Dava, ticari satıma dayalı açık hesap usulü işleyen cari hesap alacağının tahsili amacıyla başlatılan icra takibine vaki itirazın iptali istemine ilişkindir.
… 19. Asliye Ticaret Mahkemesinin …Değişik iş sayılı dosyasında; talep edenin davacı, karşı taraf borçlunun ise davalı olduğu, talep edenin karşı taraf borçlu hakkında İİK 257. maddesi uyarınca ihtiyati haciz isteminde bulunduğu, Mahkemece 26/04/2022 tarihli Karar ile, karşı taraf borçlunun mail aracılığıyla göndermiş olduğu mutabakat metni uyarınca cari hesap alacağının varlığına yaklaşık ispat çerçevesinde kanaat getirildiğinden talep eden lehine 59.559,90 TL alacak için ihtiyati haciz kararı verilmiş, ayrıca talep eden lehine 1.140,00 TL ihtiyati haciz vekalet ücretine hükmedilmiştir.

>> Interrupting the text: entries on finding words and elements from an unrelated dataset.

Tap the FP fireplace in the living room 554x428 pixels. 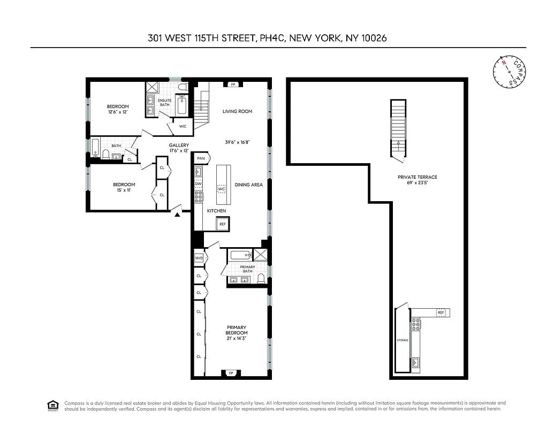(x=233, y=85)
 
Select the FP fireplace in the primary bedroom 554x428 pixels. (x=231, y=372)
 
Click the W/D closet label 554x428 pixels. (x=199, y=258)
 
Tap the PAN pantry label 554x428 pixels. (x=201, y=158)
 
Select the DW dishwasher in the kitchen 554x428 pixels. (x=198, y=184)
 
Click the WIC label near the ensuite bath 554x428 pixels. (x=183, y=126)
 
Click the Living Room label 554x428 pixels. (x=237, y=111)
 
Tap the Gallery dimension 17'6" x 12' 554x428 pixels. (x=179, y=150)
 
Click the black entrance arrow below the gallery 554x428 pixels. (x=177, y=214)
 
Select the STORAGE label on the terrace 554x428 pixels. (x=403, y=340)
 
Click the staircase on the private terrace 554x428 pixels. (x=398, y=128)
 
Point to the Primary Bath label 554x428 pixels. (x=247, y=269)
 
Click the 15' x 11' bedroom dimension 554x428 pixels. (x=120, y=190)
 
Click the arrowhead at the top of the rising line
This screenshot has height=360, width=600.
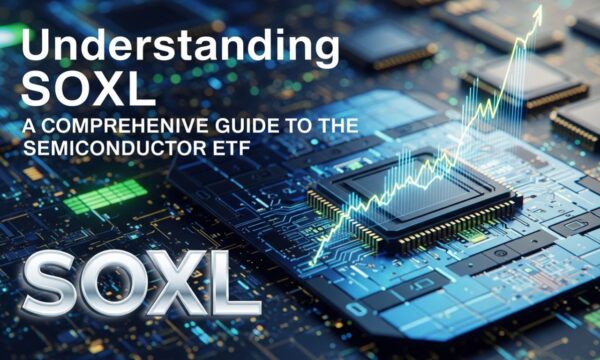[538, 14]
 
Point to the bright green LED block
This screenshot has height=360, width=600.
[106, 195]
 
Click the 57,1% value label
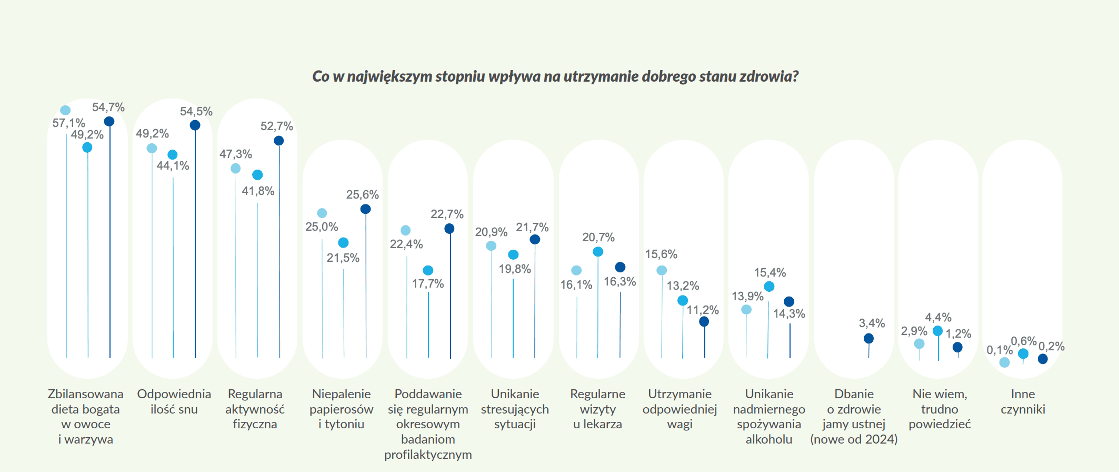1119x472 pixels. point(68,123)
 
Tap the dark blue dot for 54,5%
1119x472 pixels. point(195,125)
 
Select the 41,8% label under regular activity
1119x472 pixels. point(258,191)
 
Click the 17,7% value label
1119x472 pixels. point(427,284)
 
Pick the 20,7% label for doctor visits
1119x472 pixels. point(598,238)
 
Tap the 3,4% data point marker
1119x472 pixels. point(868,339)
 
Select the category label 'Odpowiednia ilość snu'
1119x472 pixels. point(174,401)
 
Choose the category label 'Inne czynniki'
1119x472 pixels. point(1023,401)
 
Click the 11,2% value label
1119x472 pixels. point(703,310)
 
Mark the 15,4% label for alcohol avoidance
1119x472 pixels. point(770,273)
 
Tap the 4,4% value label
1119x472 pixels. point(938,318)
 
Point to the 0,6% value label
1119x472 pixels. point(1023,341)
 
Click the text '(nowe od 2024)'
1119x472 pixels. point(854,439)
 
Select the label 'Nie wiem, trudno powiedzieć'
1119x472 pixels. point(940,409)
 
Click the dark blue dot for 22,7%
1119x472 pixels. point(449,229)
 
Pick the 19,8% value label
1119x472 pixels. point(515,269)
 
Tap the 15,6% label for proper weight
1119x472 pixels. point(661,254)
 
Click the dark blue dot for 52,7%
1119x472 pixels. point(279,141)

… 34. İcra Müdürlüğünün … Esas sayılı icra dosyasında; davacı alacaklının davalı borçlu hakkında 59.559,90 TL Asıl Alacak, 1.140,00 TL İhtiyati Haciz Vekalet Ücreti ve 1.914,08 TL İşlemiş Faiz olmak üzere toplam 62.613,98 TL Alacak üzerinden genel haciz yoluyla ilamsız icra takibine giriştiği, davalı borçlunun yasal süre içinde ödeme emrine itirazda bulunarak davacı alacaklıyla herhangi bir borcunun bulunmadığını savunduğu, ödeme emrine itiraz üzerine takibin durduğu, davacının takibe devam edilmesi amacıyla işbu itirazın iptali davasını açtığı anlaşılmıştır.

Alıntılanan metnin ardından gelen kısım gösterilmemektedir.